- Problem -
A single stretch of the material below is to be transcribed exactly, starting at the line with "Image resolution: width=1568" and ending after the line with "Given: Choose the Crop tool".

- Supplied records -
⟨

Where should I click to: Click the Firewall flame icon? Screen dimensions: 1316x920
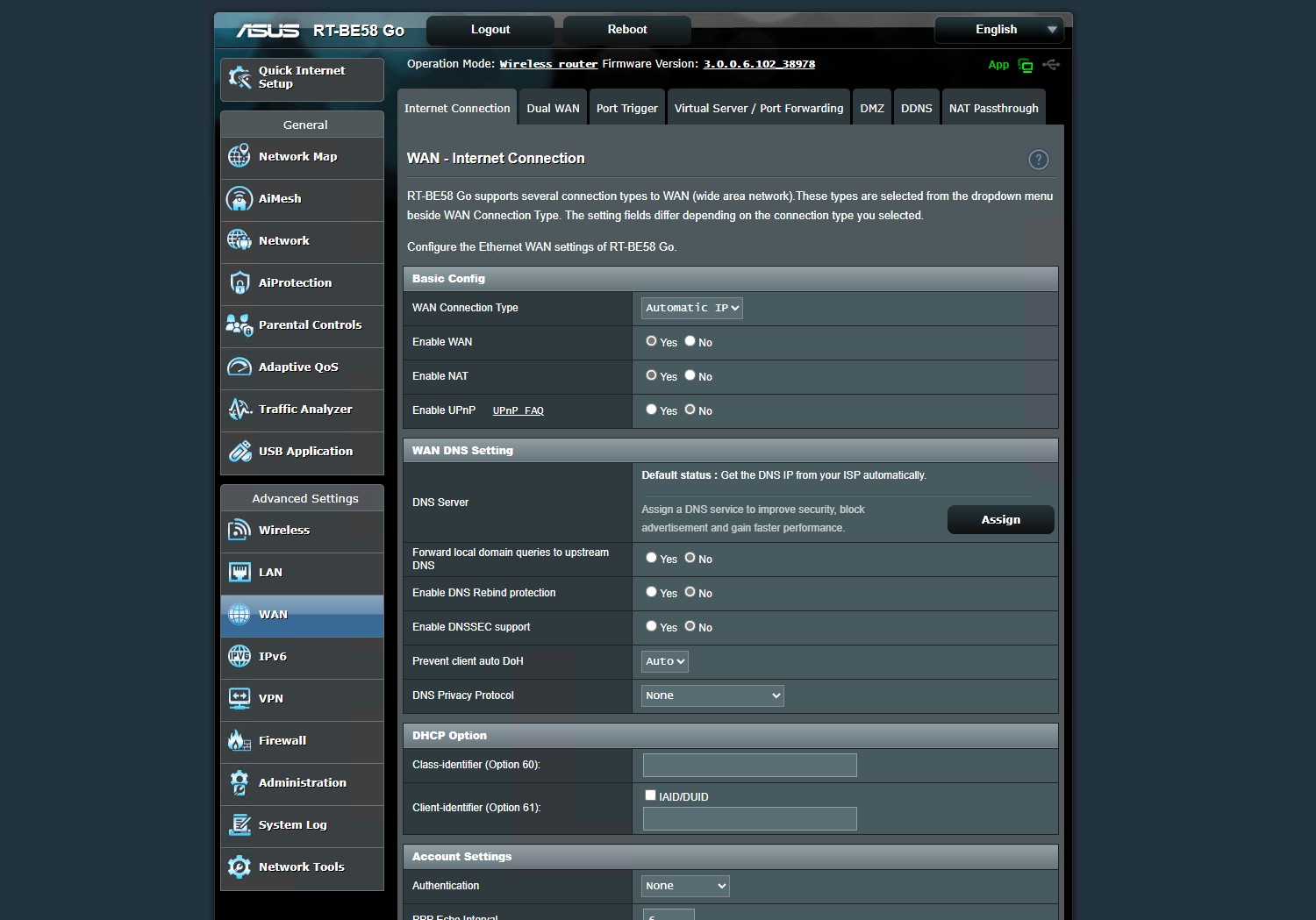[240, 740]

⟩
⟨

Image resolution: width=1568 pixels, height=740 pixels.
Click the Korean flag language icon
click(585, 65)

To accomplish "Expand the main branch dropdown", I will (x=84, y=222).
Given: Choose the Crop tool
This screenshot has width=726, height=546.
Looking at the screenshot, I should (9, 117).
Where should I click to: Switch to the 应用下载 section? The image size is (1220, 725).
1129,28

⟩
⟨

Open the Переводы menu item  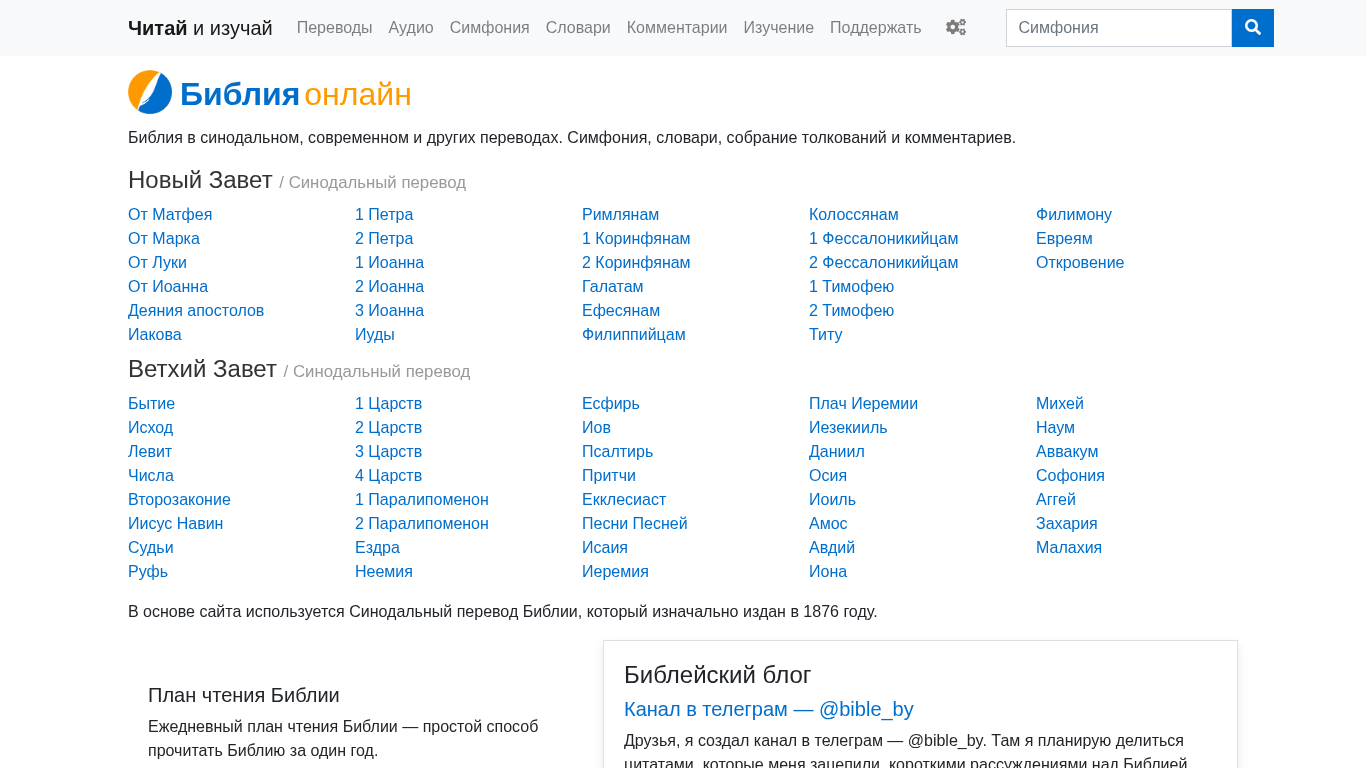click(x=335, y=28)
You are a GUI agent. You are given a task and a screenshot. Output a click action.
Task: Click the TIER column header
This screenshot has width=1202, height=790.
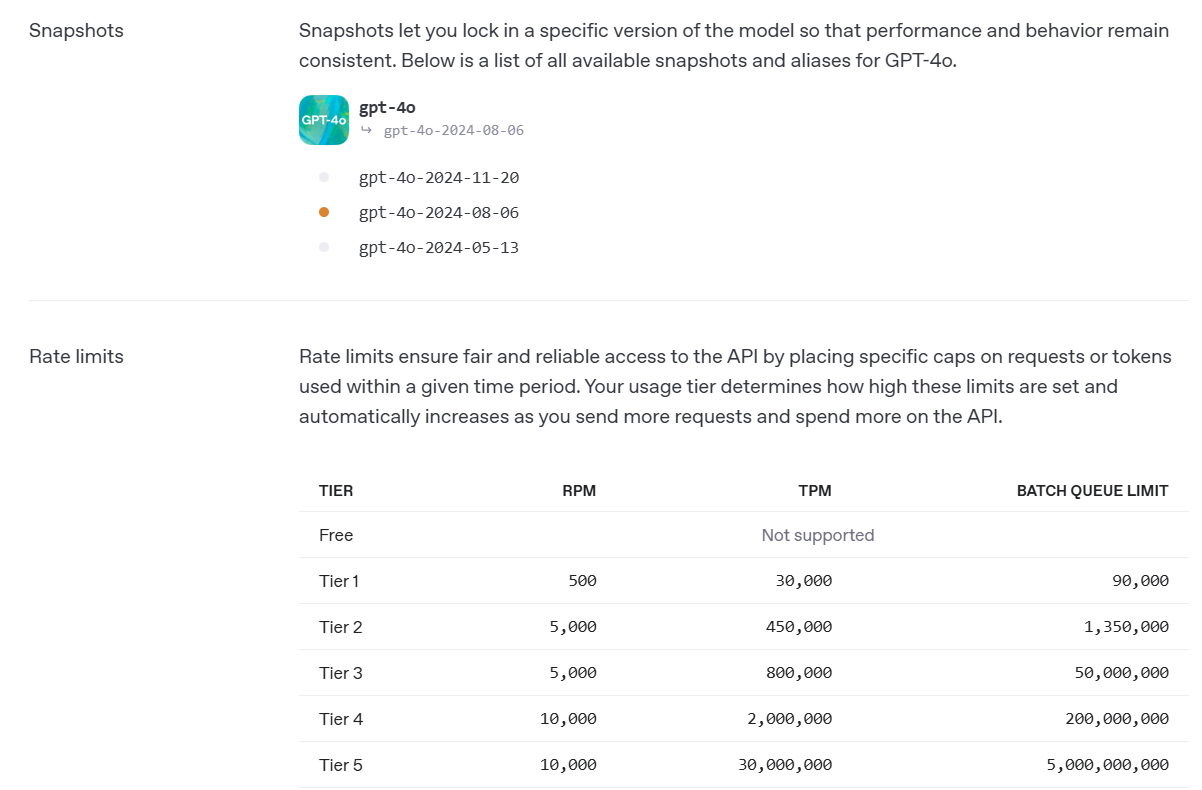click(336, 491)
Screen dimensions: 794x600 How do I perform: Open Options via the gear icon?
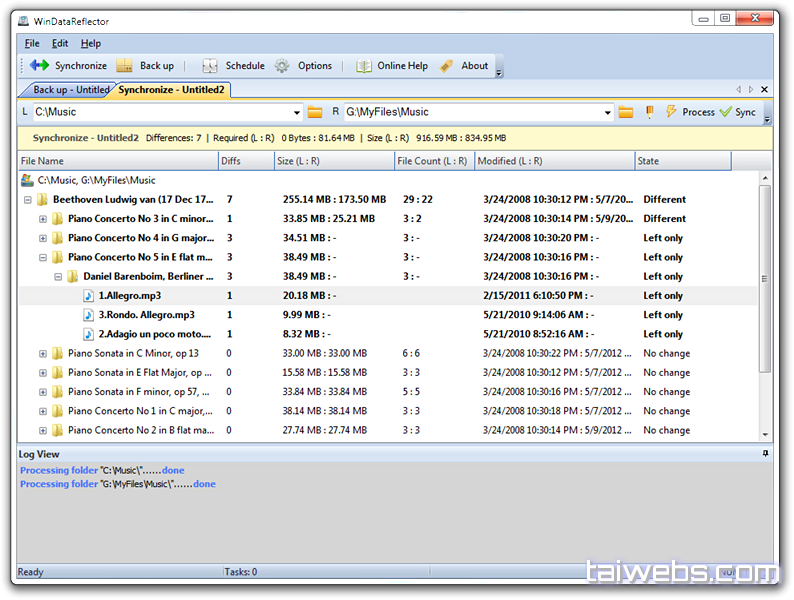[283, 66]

⟩

- Exercise response -
Image resolution: width=1568 pixels, height=740 pixels.
Click the Korean flag language icon
click(585, 65)

To accomplish "Expand the main branch dropdown", I will (x=84, y=222).
Given: Choose the Crop tool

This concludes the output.